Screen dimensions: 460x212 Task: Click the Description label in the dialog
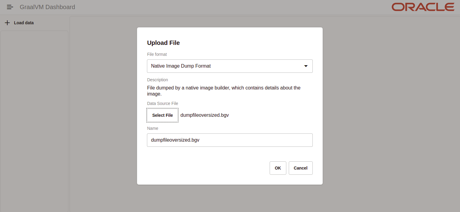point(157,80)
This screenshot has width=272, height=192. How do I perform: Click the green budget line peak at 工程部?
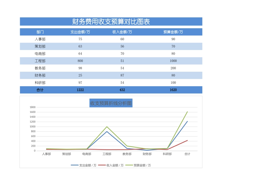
==
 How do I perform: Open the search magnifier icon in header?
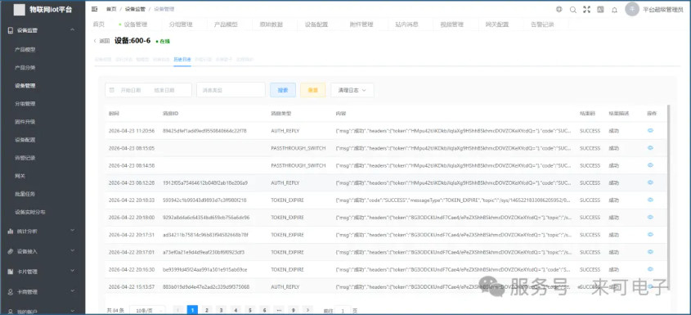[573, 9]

**Stated task:** Rewrite the items starting at the line containing "Screen dimensions: 460x212" and ending at the line containing "This screenshot has", requests included, and raise every coordinate in their answers by 148. Leave the pictures out.

**Solution to the problem:**
Screen dimensions: 460x212 Task: Click the Description label in the dialog
point(305,228)
This screenshot has width=272, height=192. How do I perform: Click the green budget line peak at 工程部?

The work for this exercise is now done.